#### [Exercise objective]
Substitute "menu" for every "dropdown" in the listing below and reproduce it with nothing else altered.

Data on locating visible targets:
━━━━━━━━━━━━━━━━

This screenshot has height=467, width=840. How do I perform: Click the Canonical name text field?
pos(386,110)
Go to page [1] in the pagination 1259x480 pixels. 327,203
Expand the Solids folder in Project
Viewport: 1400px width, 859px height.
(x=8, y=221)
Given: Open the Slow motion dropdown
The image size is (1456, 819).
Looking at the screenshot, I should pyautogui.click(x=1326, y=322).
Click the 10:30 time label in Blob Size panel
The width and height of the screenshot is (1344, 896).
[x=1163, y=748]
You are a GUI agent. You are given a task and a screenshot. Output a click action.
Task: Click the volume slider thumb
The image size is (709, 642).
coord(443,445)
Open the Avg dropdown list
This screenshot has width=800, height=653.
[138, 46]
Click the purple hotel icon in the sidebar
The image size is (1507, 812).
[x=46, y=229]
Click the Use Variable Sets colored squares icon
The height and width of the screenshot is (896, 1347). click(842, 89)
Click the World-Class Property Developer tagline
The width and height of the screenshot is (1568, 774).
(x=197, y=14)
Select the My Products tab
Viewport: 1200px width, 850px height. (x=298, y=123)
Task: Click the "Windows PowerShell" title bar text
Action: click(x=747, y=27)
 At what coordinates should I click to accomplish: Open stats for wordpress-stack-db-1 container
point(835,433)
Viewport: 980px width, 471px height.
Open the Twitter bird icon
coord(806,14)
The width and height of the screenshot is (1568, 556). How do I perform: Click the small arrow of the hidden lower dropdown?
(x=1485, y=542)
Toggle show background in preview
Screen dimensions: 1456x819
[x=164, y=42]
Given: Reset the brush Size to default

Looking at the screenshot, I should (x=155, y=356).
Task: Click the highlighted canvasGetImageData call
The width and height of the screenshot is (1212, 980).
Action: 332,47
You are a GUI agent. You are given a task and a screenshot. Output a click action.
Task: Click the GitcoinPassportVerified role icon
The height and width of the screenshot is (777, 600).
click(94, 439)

━━━━━━━━━━━━━━━━

#### [Full solution]
This screenshot has height=467, width=840. How do I perform: Click the Canonical name text field?
pos(386,110)
Go to page [1] in the pagination 1259x480 pixels. 327,203
Expand the Solids folder in Project
Viewport: 1400px width, 859px height.
(x=8, y=221)
Given: Open the Slow motion menu
The image size is (1456, 819).
Looking at the screenshot, I should pyautogui.click(x=1326, y=322).
Click the 10:30 time label in Blob Size panel
The width and height of the screenshot is (1344, 896).
[x=1163, y=748]
You are a GUI agent. You are given a task and a screenshot. Output a click action.
Task: Click the volume slider thumb
The image size is (709, 642).
coord(443,445)
Open the Avg menu list
This screenshot has width=800, height=653.
[138, 46]
Click the purple hotel icon in the sidebar
The image size is (1507, 812).
[x=46, y=229]
Click the Use Variable Sets colored squares icon
The height and width of the screenshot is (896, 1347). click(842, 89)
Click the World-Class Property Developer tagline
The width and height of the screenshot is (1568, 774).
(x=197, y=14)
Select the My Products tab
Viewport: 1200px width, 850px height. (x=298, y=123)
Task: Click the "Windows PowerShell" title bar text
Action: click(x=747, y=27)
 At what coordinates should I click to accomplish: Open stats for wordpress-stack-db-1 container
point(835,433)
Viewport: 980px width, 471px height.
Open the Twitter bird icon
coord(806,14)
The width and height of the screenshot is (1568, 556). How do I perform: Click the small arrow of the hidden lower menu?
(x=1485, y=542)
Toggle show background in preview
Screen dimensions: 1456x819
[x=164, y=42]
Given: Reset the brush Size to default

Looking at the screenshot, I should (x=155, y=356).
Task: Click the highlighted canvasGetImageData call
The width and height of the screenshot is (1212, 980).
Action: 332,47
You are a GUI agent. You are given a task and a screenshot. Output a click action.
Task: Click the GitcoinPassportVerified role icon
The height and width of the screenshot is (777, 600).
click(94, 439)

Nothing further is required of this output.